__TASK DIRECTIONS__
Exactly as written, retype the lines that run from the line holding "Remove the 科目訂正(貸方) memo tag" through the end of the records below. Do not include pictures.

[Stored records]
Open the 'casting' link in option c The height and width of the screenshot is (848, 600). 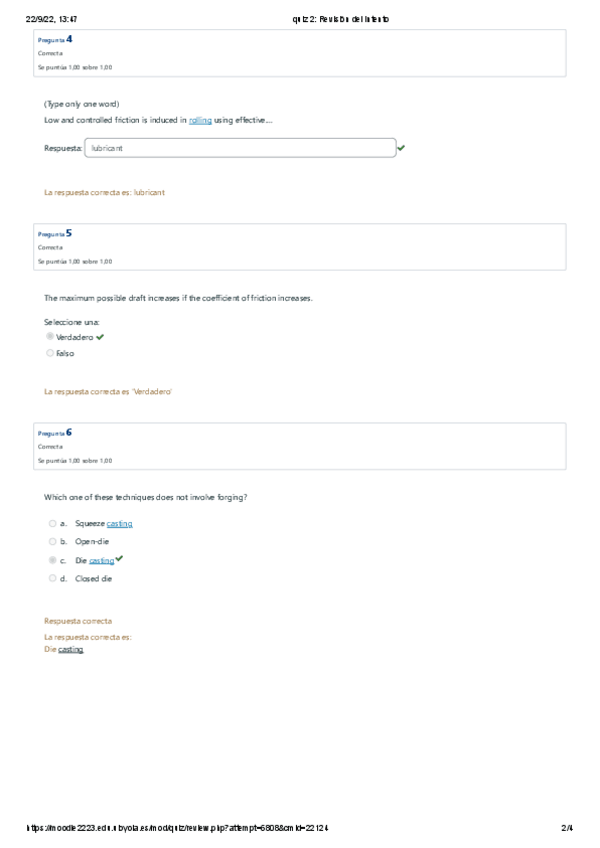(101, 560)
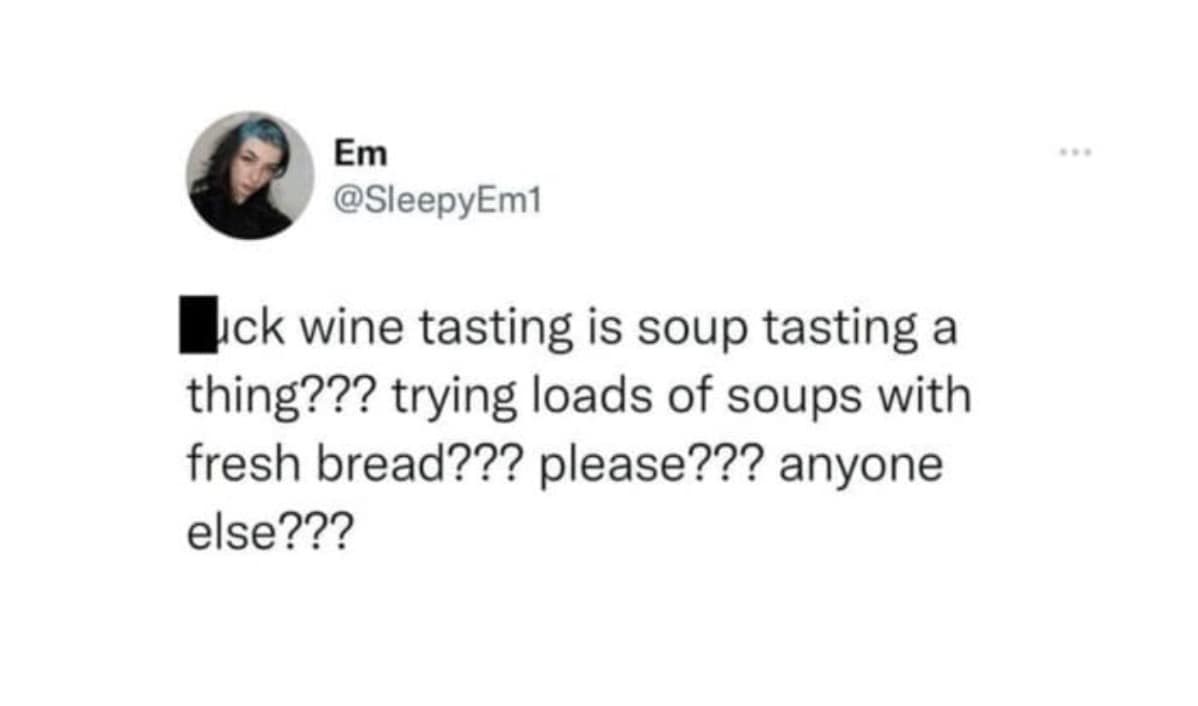The height and width of the screenshot is (706, 1198).
Task: Click "please???" in the tweet body
Action: pyautogui.click(x=651, y=466)

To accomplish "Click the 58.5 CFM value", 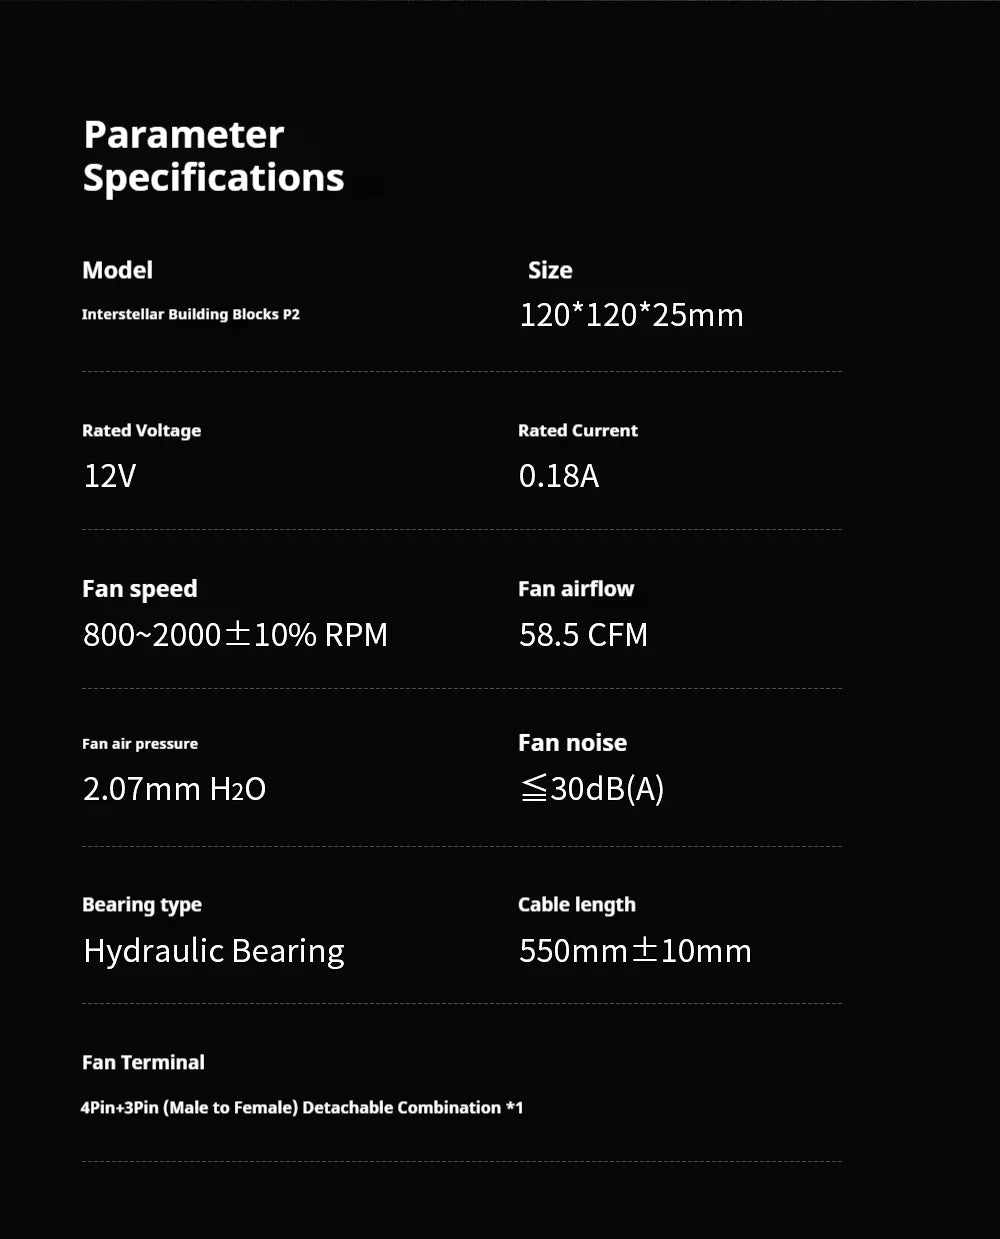I will pyautogui.click(x=583, y=635).
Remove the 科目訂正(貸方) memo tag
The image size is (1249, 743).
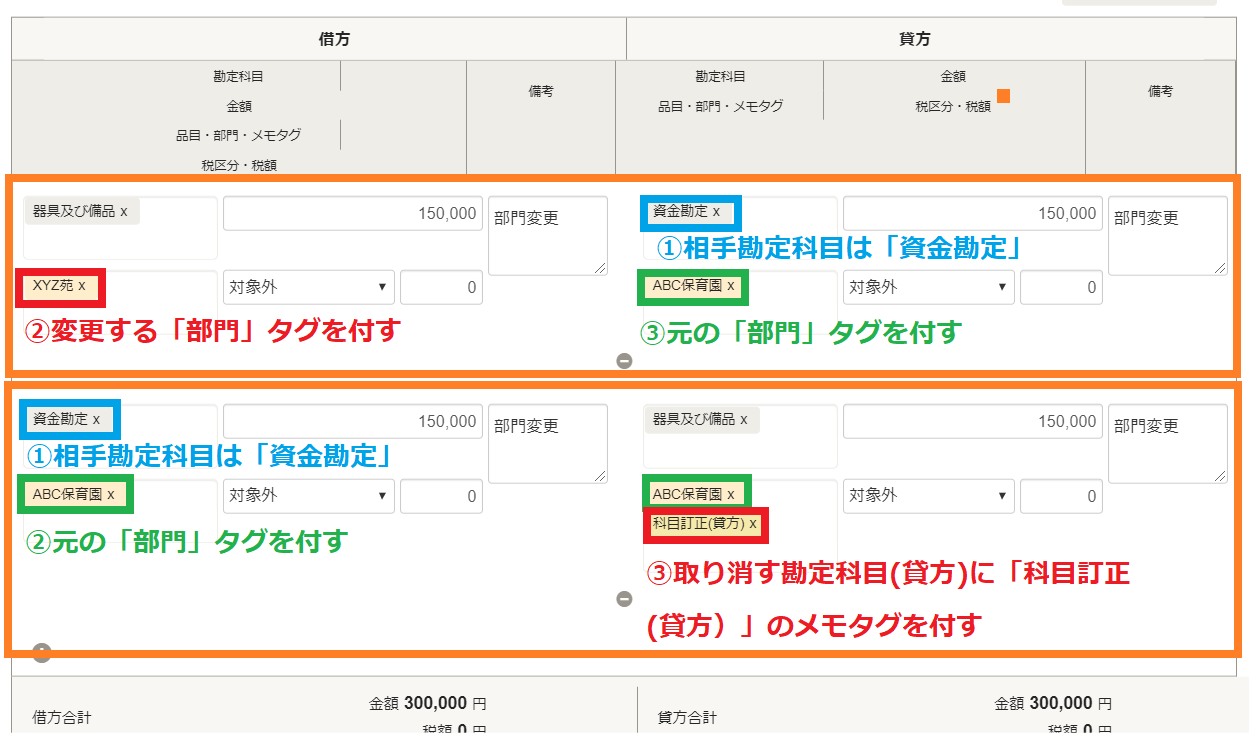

__ANSWER BOX__
Remove the 科目訂正(貸方) memo tag
The image size is (1249, 743).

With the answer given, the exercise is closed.